Федор занемог в самый день смерти отца, поправлялся очень медленно и не скоро получил возможность лично участвовать в управлении царством. Да и, поправясь, принялся за дело неуверенно, осторожно.

От природы он был нерешителен, хотя и упрям порою в то же время. А печальная ночь кончины отца наложила тяжелую печать на юношу-государя.

— Што с тобой, государь-братец, аль от недуга стал ты такой, Федюшка? — спрашивала его порой Софья, с которой царь стал еще дружнее, чем был раньше, как бы желая набраться энергии от этой сильной духом и телом, порывистой и умной девушки.

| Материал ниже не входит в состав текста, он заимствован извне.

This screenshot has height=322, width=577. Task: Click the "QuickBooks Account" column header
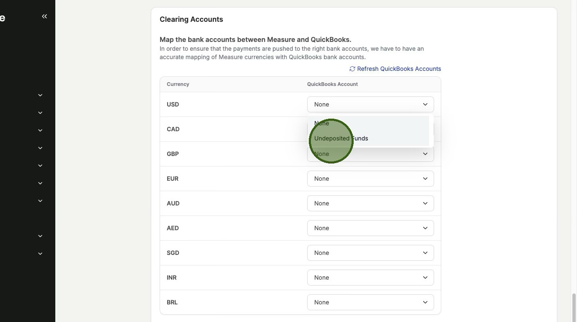[x=332, y=84]
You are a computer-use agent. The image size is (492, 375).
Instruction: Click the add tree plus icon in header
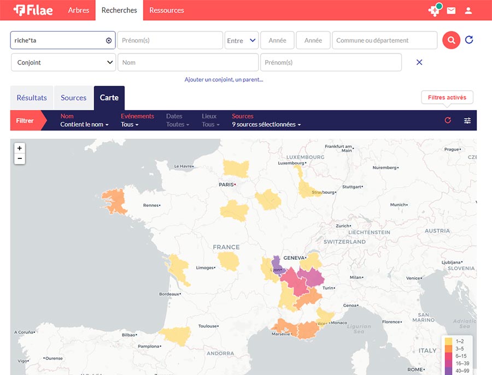coord(434,10)
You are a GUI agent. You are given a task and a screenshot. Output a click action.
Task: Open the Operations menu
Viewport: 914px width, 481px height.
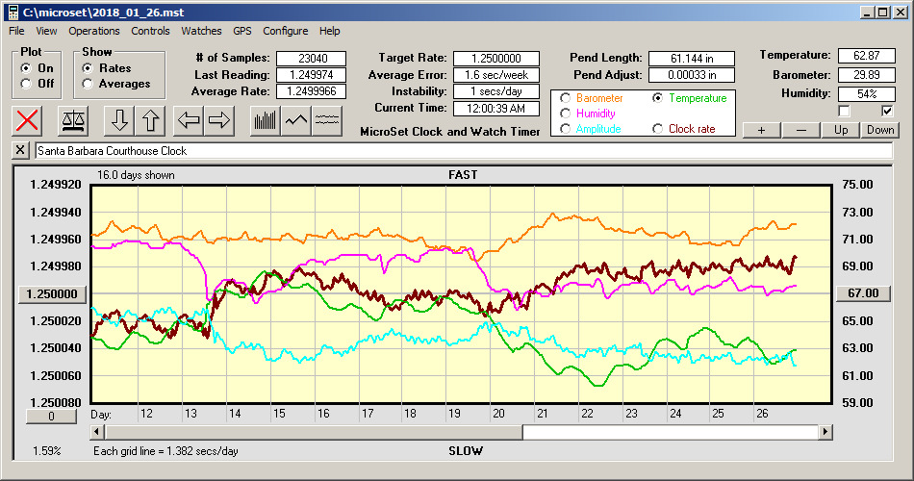point(94,31)
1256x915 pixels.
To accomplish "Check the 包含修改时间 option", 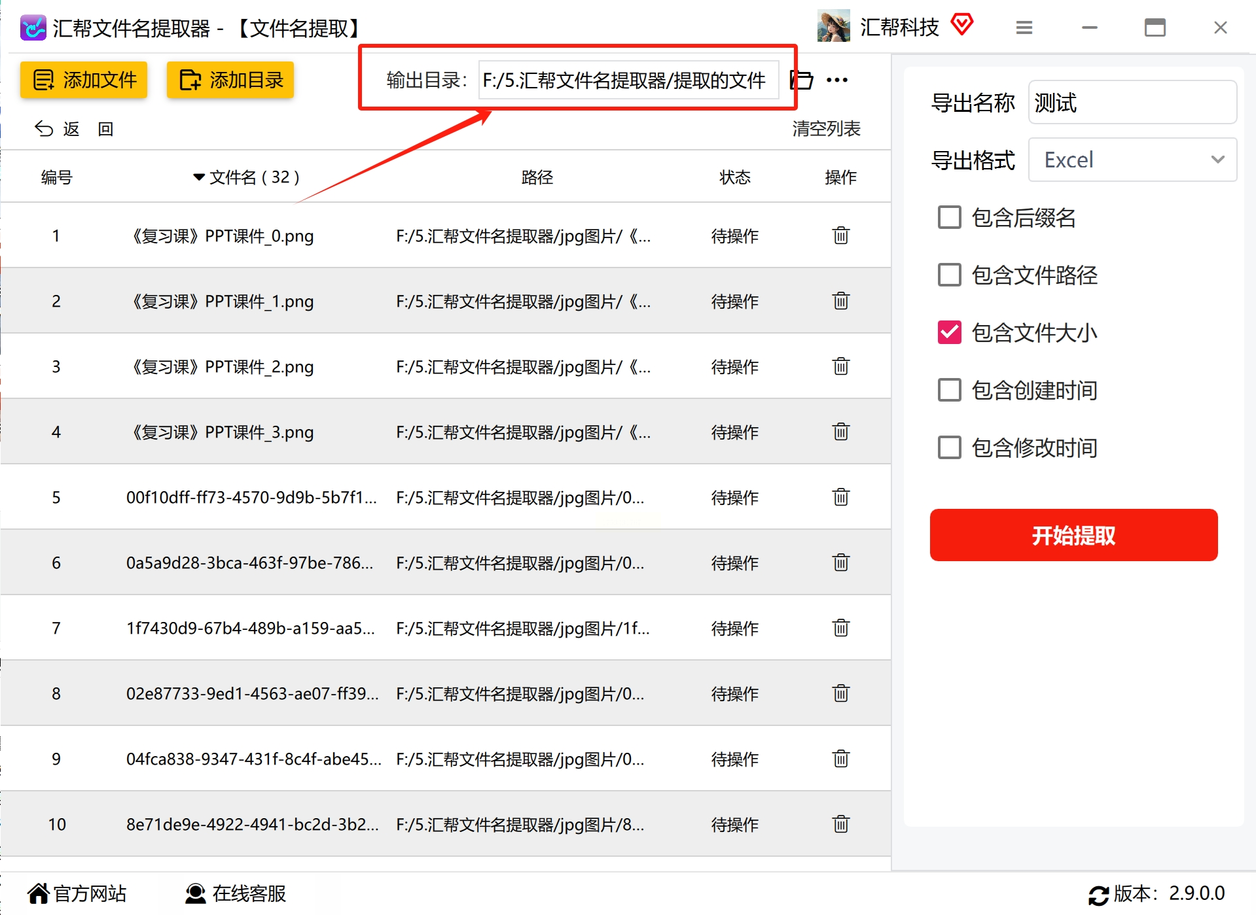I will [949, 447].
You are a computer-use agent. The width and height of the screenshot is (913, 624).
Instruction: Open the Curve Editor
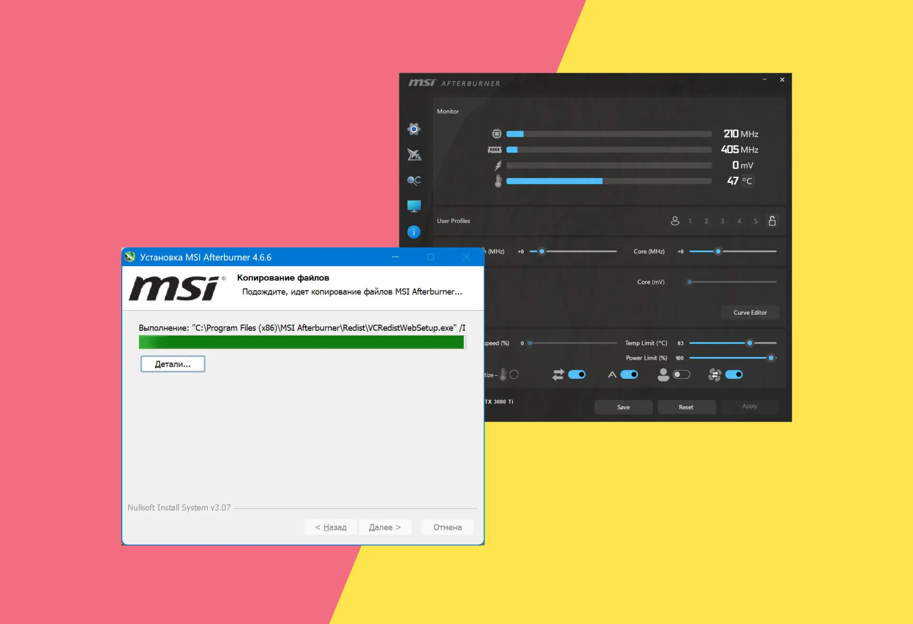[750, 313]
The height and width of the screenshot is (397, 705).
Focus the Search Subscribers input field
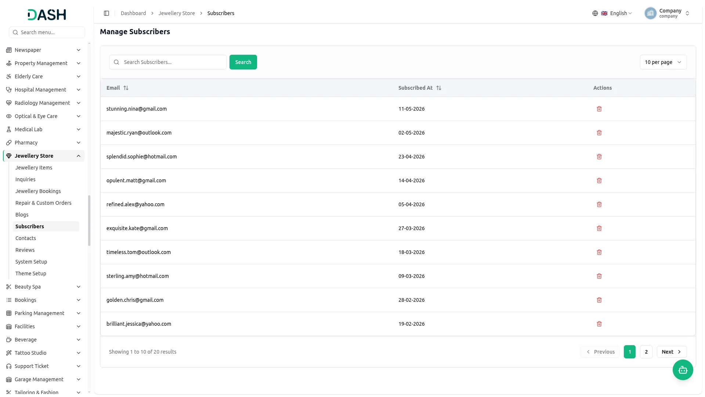[x=168, y=62]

— Нет, сестричка… Так… И сказать не умею… Вот и лучче мне, телесам-то, а на серце — ровно бы тяжелее, ничем и в скорбные дни, как хворый я лежал… Да, слышь, Софьюшка, все мне одно вспоминается… Из ума нейдет. Вот, ровно вижу наяву… А давно было… Года с три, почитай, минуло.

— Што там тебе еще мерещится? Ну-ко, поведай, чудовой, ты… Пра, чудной.

— Да, слышь, батюшка-покойник на охоту меня взял единова… На сохатых, в лес заповедный, в Лосиный бор… И матка с теленком выскочила. Псы кругом. Лосиха и бежать не бежит, теленочка ей жаль. Охота ей, видно, он бы в чащу ушел. А тот, глупый, к ей все жмется, под ноги кидается, мешает ей.

— Глупый…

— Побежит-побежит она с им рядом и обернется, собак рогами отмахивает. Псы — от них подале. Она и сызнова с теленочком науход. И под конец, видно, выразумел он, от матки в кусты и бежит. Псы не глядят на теленка, матку обступили… Она их рогами бьет, раскидывает… А как увидала, что детеныша не видать, — сама за им пустилася… Я уж стою — и не бью сам, и людям не велю… «Ушла бы!» — думаю. А псы — за ей, и не отозвать их. Хватают, рвут ее сзада… Она отмахнется — и наутек… Да, слышь, — спотыкнулась ли али с наскоку псы ее спрокинули, — свалилась на миг матка-то… Тут псы разом — куды и страх делся… Накинулись, за горло… за бока… Уж подскакал я, пристрелил сам, жалеючи… Вот и думается: не спотыкнись она… не пади на землю — не посмели бы псы рвать… А упала…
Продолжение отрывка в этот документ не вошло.